◆ Brief ◆
Print, exactly and without pictures, the lines from the one where "Given: Sort by the Handicap column header" appears down to the end of the entries.
--- Material provided Enclosed Below ---
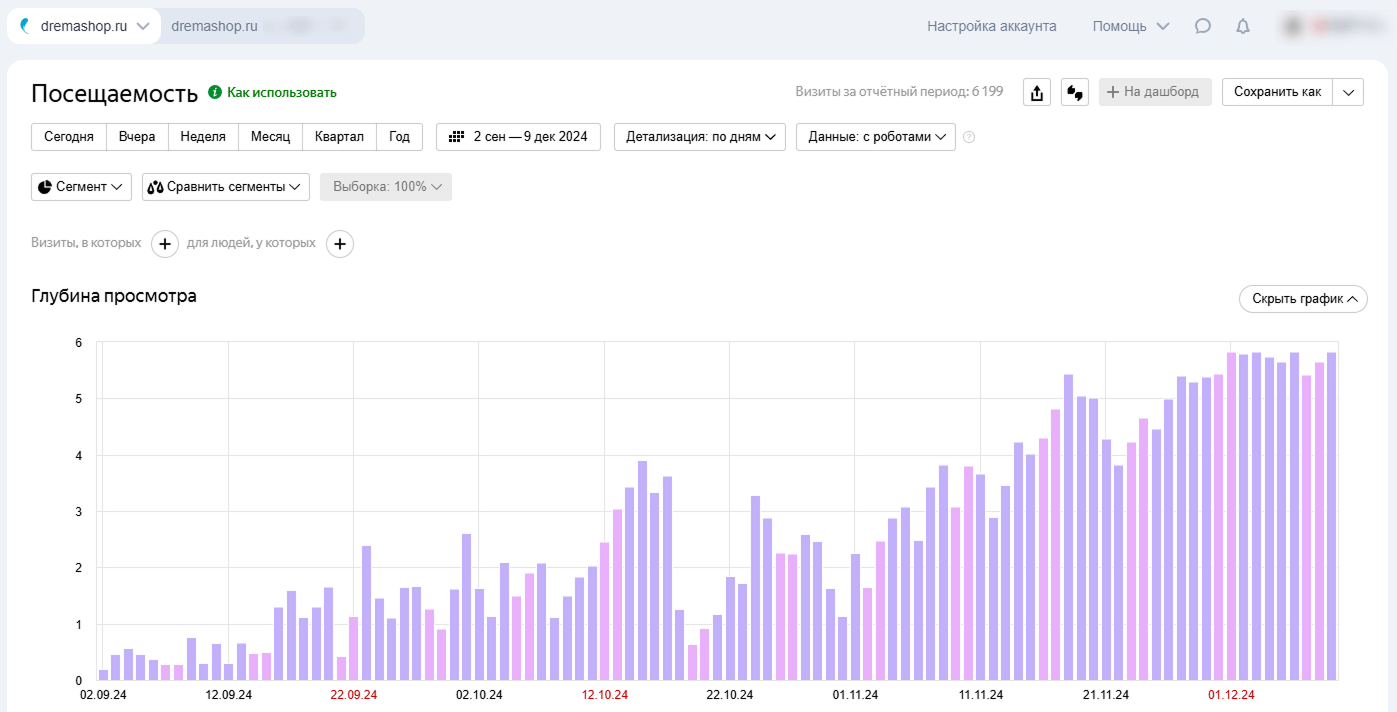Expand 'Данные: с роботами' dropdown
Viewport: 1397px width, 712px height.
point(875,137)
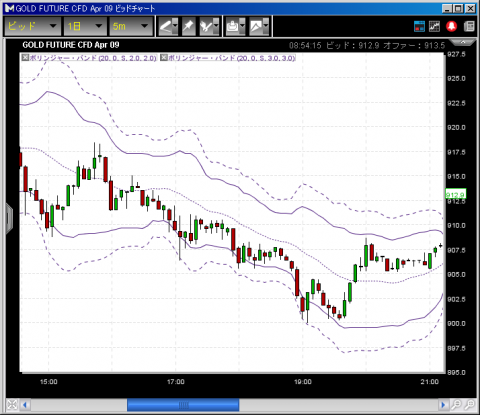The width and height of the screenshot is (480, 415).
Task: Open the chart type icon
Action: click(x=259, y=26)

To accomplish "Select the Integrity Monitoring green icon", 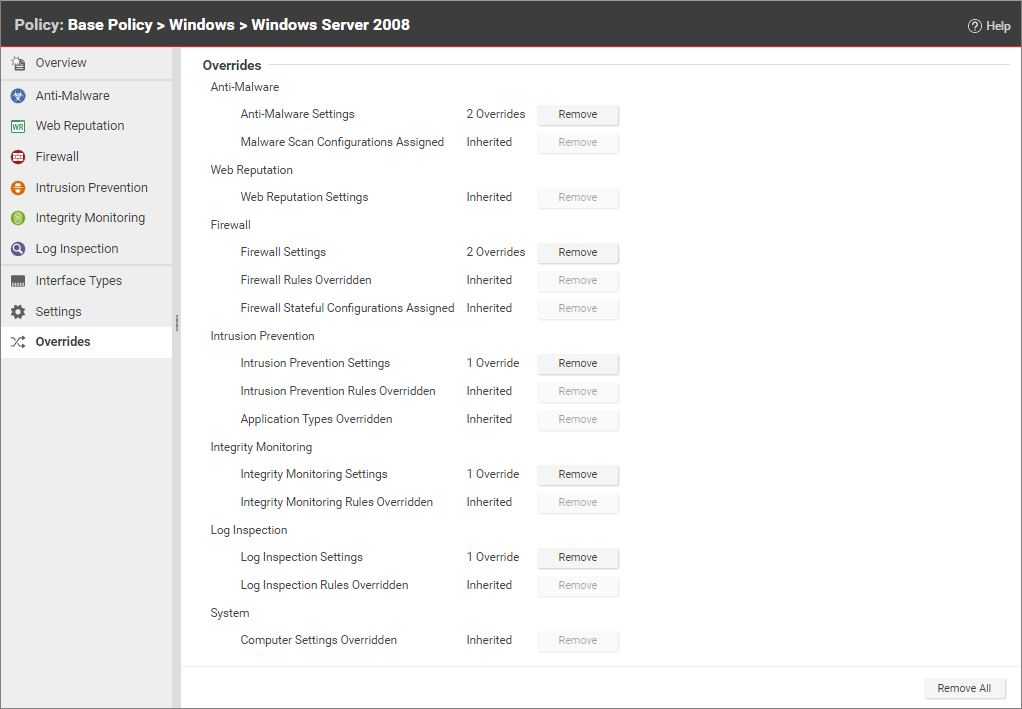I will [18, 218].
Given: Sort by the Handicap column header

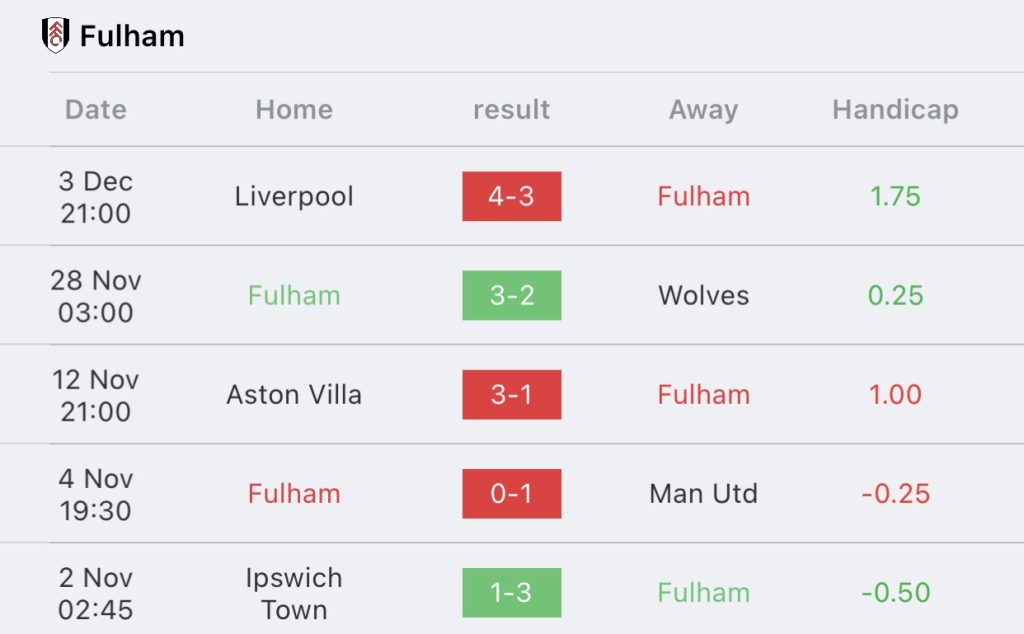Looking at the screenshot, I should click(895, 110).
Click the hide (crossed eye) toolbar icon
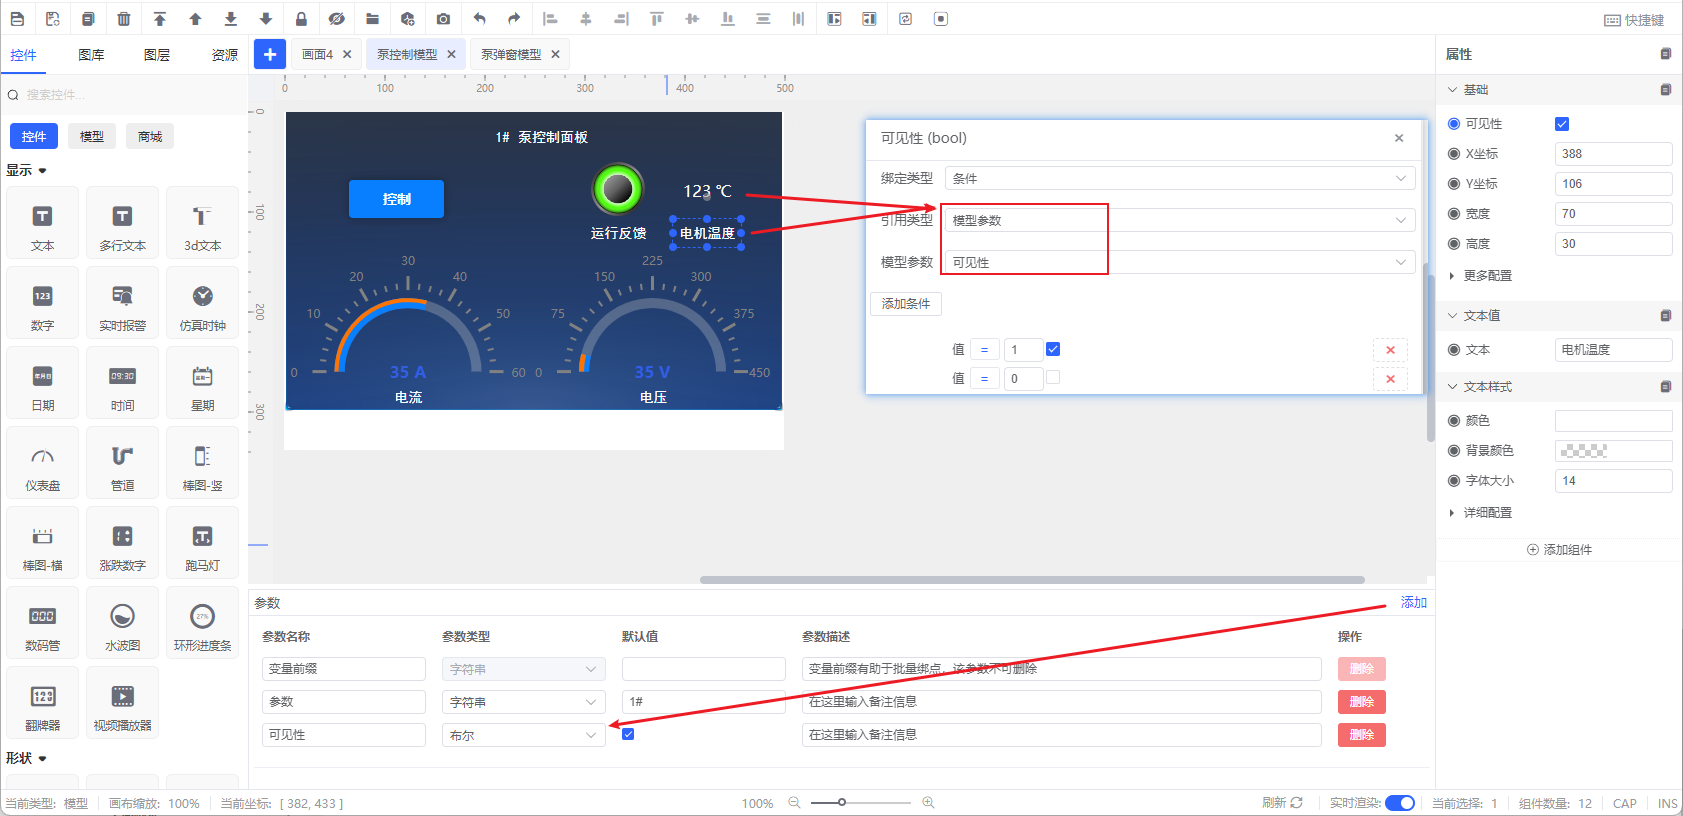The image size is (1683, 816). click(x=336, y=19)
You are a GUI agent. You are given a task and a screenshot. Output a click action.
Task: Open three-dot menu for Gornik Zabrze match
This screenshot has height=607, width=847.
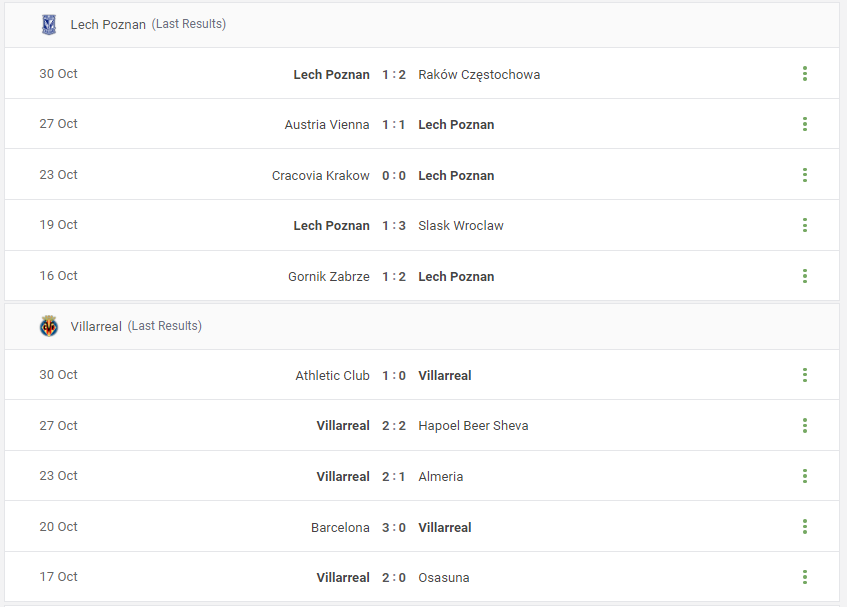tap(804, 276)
--- End of Enclosed Material provided ---
◆ Task result ◆
Given: Sort by the Handicap column header

Looking at the screenshot, I should click(895, 110).
Click the hide (crossed eye) toolbar icon
The image size is (1683, 816). click(x=336, y=19)
You are a GUI agent. You are given a task and a screenshot. Output a click action.
Task: Open three-dot menu for Gornik Zabrze match
This screenshot has height=607, width=847.
tap(804, 276)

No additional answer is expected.